Thirdly, Wolfram argued that all gnarly computations are in some sense equally powerful, that is, given enough time and space, any given gnarly computation can in fact emulate any of the others. If everything is an equally-powerful computation, then we’re all in some sense the same.

Note that a computer doesn’t have to be made of wires and silicon chips in a box. A cloud can emulate an oak tree, a flickering flame can model a human mind, a dripping faucet can behave like the stock market. And we’re not talking about vague, metaphorical resemblances here, we’re talking about mathematically precise bit-for-bit representations. (I wrote about this idea in my recent pair of novels Postsingular and Hylozoic.)

For someone who’d become as steeped in computer science as I had, this third point also seemed reasonable, but outsiders had trouble making sense of it—and in their confusion, many of them grew angry.

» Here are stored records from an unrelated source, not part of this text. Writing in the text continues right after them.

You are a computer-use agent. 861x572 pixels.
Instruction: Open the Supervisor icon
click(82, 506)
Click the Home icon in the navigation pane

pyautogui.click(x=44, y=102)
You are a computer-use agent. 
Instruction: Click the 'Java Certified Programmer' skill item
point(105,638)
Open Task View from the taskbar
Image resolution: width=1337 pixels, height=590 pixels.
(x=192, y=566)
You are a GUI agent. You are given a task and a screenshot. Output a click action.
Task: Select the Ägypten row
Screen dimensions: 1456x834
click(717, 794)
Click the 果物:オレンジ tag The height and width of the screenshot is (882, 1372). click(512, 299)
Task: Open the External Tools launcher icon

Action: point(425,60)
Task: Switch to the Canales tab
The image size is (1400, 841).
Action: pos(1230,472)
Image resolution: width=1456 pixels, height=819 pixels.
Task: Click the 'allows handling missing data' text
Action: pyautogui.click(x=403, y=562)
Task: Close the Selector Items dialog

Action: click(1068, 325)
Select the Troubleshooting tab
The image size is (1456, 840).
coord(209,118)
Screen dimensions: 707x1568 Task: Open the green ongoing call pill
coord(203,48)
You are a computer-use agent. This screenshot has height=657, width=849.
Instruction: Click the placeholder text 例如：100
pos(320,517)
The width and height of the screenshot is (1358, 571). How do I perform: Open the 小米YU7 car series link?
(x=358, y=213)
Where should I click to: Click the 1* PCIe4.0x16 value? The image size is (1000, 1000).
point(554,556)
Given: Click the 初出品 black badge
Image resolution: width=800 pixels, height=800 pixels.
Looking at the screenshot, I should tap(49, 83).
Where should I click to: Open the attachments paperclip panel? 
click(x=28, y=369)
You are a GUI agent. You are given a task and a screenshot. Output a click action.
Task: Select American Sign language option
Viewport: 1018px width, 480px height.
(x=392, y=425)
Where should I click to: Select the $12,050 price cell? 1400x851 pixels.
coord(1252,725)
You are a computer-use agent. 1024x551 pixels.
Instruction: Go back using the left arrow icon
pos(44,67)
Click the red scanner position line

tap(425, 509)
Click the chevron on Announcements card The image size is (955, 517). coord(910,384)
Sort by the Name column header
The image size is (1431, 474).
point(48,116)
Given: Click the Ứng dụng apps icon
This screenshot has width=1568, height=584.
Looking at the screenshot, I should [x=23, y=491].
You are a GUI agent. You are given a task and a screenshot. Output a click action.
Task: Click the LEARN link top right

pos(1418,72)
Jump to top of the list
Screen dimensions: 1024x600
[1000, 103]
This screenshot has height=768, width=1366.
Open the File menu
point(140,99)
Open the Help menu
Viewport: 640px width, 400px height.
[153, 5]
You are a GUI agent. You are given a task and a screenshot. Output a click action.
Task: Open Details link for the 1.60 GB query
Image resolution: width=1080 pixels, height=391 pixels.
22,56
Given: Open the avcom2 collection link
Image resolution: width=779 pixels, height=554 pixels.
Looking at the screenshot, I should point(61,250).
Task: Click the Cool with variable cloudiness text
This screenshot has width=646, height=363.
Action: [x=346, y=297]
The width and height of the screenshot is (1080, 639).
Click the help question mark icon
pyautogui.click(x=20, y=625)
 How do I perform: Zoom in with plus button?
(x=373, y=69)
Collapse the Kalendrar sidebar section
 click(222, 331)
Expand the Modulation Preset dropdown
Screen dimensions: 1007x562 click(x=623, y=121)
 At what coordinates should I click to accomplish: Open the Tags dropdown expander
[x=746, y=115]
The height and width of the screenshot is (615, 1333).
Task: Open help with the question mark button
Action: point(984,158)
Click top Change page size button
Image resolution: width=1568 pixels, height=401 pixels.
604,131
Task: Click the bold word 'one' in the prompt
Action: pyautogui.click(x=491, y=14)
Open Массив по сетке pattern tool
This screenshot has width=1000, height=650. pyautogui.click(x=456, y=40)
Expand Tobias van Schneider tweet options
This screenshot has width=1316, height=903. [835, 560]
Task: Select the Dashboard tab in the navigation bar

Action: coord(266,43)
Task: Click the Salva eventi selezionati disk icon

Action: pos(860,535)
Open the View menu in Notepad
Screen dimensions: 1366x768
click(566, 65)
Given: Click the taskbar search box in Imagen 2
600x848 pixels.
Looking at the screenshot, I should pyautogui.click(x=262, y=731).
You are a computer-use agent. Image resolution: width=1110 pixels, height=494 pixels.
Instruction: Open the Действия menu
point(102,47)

Fourthly, Wolfram said that gnarly computations are unpredictable in the specific sense that there are no quick short-cut methods for finding out what these kinds of computations will do. The only way, for instance, to really find out what the weather is going to be like tomorrow is to wait twenty-four hours and see. The only way for me to find out what I’m going to put into the final paragraph-sized “scroll” of Nested Scrolls is to finish writing the book.

Wolfram’s fourth point is very nearly provable on the basis of some well-known theorems from computer science but, again, many scientists don’t like it. They still subscribe to the pipedream of finding some magical tiny theory that will allow them to make quick pencil-and-paper calculations about every aspect of the future. They haven’t taken to heart the essentially chaotic nature of the world. We can’t control; we can’t predict—but even so we can hope to ride the waves.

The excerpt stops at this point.